▶ Extract
____________________
Reflections on the Durban outcome
Reactions to the outcome of the climate talks in Durban have ranged from elated to deflated, passing by most points in between. The best summaries include those by Jonathan Grant for PwC, Jennifer Morgan and others for the World Resources Institute, and Yvo de Boer and colleagues for KPMG .
We learn from Jonathan Grant that there were 36 separate decision texts in Durban, in addition to the Durban Platform for Enhanced Action, the key document which charted the way forward. These covered the continuation of the Kyoto Protocol, the setting up of the new Green Climate Fund, and a raft of specifics on adaptation, MRV (Monitoring, Reporting and Verification), technology and forestry. The detailed texts - but not, as far as I can see, a summary - can be found on the website of the UNFCCC.
What follows is not an attempt to provide a synthesis, but to make one or two points from the perspective of someone working both on climate compatible development, through CDKN, and on European development cooperation.
Just to clear the decks first, neither the external environment nor the politics were propitious before Durban. The threat of a global recession and the euro crisis had a greater claim on leaders’ attention, for example at the G20. Partly driven by slow growth, carbon prices in the European Emissions Trading Scheme had fallen to record lows. From a political perspective, writing after the Chatham House climate change conference in October, I summarised the prospects as follows:
Expectations are low, despite Christiana Figueres talking up the success of the prep conference in Panama. The political moment is not right, and the focus is on sustaining the credibility of the process until the next breakthrough moment, which will probably not be before 2015. Some (incl Figueres) argued that civil society pressure should be stepped up urgently to accelerate progress. Others disagreed, arguing that powder should be kept dry until the circumstances are more propitious.
____________________
▶ Records supplied
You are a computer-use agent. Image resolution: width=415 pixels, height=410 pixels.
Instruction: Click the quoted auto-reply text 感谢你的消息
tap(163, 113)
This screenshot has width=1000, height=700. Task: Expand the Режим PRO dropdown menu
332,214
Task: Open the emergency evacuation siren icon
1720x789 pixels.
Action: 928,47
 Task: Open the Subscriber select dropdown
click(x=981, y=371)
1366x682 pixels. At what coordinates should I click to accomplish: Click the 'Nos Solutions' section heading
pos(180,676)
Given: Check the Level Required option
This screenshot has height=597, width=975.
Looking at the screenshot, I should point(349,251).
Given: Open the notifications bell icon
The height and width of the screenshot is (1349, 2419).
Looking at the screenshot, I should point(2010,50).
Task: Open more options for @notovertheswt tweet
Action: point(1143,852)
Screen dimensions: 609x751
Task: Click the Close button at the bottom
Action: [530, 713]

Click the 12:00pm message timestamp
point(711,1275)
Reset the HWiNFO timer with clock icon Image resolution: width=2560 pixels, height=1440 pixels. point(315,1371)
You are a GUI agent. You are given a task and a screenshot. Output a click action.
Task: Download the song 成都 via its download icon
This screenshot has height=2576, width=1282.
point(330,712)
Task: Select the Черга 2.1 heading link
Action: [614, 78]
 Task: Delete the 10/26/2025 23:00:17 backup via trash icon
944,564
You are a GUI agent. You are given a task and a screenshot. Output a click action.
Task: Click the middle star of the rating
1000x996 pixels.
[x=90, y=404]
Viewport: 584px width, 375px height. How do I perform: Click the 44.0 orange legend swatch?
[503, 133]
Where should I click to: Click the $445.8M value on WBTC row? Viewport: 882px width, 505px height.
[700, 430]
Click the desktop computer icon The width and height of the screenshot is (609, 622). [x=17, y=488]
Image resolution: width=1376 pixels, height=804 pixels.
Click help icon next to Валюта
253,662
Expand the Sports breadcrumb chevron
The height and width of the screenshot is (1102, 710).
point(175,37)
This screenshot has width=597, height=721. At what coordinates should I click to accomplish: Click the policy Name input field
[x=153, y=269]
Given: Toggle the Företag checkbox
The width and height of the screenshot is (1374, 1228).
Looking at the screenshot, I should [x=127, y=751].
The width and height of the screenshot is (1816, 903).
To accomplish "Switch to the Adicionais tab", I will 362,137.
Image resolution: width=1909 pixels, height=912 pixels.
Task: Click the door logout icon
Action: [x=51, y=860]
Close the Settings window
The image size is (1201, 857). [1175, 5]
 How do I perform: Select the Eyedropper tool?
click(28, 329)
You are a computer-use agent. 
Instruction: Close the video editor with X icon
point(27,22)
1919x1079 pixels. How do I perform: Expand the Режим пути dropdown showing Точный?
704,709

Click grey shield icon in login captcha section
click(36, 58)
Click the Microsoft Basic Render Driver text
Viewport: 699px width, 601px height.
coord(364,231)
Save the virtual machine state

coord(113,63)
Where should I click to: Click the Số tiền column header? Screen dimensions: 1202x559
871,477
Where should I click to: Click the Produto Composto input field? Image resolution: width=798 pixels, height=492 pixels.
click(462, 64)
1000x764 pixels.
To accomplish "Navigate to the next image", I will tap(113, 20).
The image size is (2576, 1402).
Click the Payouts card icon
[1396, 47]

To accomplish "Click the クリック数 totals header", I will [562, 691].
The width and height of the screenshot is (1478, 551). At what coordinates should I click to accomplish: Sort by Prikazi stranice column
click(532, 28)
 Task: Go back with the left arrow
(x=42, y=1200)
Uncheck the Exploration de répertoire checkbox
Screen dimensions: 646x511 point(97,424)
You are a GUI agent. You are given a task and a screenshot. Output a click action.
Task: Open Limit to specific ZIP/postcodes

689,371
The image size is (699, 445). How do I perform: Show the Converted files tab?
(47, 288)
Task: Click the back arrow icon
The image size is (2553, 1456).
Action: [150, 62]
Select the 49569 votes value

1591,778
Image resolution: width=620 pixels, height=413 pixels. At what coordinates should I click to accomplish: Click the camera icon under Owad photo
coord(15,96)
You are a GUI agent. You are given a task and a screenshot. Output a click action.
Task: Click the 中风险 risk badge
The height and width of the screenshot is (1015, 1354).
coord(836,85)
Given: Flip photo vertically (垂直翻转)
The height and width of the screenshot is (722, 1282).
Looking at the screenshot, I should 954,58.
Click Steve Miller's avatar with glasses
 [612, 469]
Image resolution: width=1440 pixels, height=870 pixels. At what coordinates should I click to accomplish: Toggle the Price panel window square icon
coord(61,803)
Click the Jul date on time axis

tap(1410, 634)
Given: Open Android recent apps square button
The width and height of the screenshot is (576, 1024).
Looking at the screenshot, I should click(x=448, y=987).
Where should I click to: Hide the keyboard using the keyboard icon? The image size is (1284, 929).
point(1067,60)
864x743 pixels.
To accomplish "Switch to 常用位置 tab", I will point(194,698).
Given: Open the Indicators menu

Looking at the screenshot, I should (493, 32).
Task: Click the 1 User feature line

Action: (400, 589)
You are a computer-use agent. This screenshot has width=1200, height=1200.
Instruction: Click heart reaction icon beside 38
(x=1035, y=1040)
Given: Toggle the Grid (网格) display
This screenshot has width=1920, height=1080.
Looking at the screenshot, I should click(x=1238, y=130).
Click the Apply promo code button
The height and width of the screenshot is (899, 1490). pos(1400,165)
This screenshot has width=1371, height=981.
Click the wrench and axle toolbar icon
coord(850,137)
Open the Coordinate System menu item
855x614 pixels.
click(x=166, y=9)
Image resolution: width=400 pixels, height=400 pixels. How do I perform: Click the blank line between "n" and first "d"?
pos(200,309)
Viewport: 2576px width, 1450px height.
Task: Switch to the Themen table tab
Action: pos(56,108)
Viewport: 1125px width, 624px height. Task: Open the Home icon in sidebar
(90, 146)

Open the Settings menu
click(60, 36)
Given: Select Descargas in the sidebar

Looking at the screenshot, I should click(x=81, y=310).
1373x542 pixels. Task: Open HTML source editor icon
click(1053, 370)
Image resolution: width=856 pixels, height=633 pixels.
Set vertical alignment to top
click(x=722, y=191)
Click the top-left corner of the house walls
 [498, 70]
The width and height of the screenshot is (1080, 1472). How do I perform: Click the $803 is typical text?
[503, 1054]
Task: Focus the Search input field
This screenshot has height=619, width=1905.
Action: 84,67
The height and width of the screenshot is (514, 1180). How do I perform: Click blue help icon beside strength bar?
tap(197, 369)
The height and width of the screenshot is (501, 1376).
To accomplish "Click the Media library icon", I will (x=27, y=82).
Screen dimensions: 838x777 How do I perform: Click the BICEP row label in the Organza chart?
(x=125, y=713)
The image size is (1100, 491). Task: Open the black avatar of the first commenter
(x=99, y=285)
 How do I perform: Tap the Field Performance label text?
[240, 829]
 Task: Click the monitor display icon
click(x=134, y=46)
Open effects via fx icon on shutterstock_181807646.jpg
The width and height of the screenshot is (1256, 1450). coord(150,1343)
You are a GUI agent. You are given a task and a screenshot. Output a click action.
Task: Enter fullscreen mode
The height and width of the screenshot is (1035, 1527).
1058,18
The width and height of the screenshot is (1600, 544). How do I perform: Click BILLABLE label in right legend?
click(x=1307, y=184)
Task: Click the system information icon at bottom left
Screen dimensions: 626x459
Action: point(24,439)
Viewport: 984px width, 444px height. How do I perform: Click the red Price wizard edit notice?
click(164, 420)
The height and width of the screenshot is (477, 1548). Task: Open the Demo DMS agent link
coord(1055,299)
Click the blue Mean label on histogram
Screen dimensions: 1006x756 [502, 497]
____________________
▶ Aim 1
Name every person the text on the Durban outcome mentions by name.
▶ Aim 2
Reproduce the passage of the text on the Durban outcome from "Reflections on the" up to and including "of the UNFCCC.".

▶ Exercise output 1
Jonathan Grant, Jennifer Morgan, Yvo de Boer, Christiana Figueres

▶ Exercise output 2
Reflections on the Durban outcome
Reactions to the outcome of the climate talks in Durban have ranged from elated to deflated, passing by most points in between. The best summaries include those by Jonathan Grant for PwC, Jennifer Morgan and others for the World Resources Institute, and Yvo de Boer and colleagues for KPMG .
We learn from Jonathan Grant that there were 36 separate decision texts in Durban, in addition to the Durban Platform for Enhanced Action, the key document which charted the way forward. These covered the continuation of the Kyoto Protocol, the setting up of the new Green Climate Fund, and a raft of specifics on adaptation, MRV (Monitoring, Reporting and Verification), technology and forestry. The detailed texts - but not, as far as I can see, a summary - can be found on the website of the UNFCCC.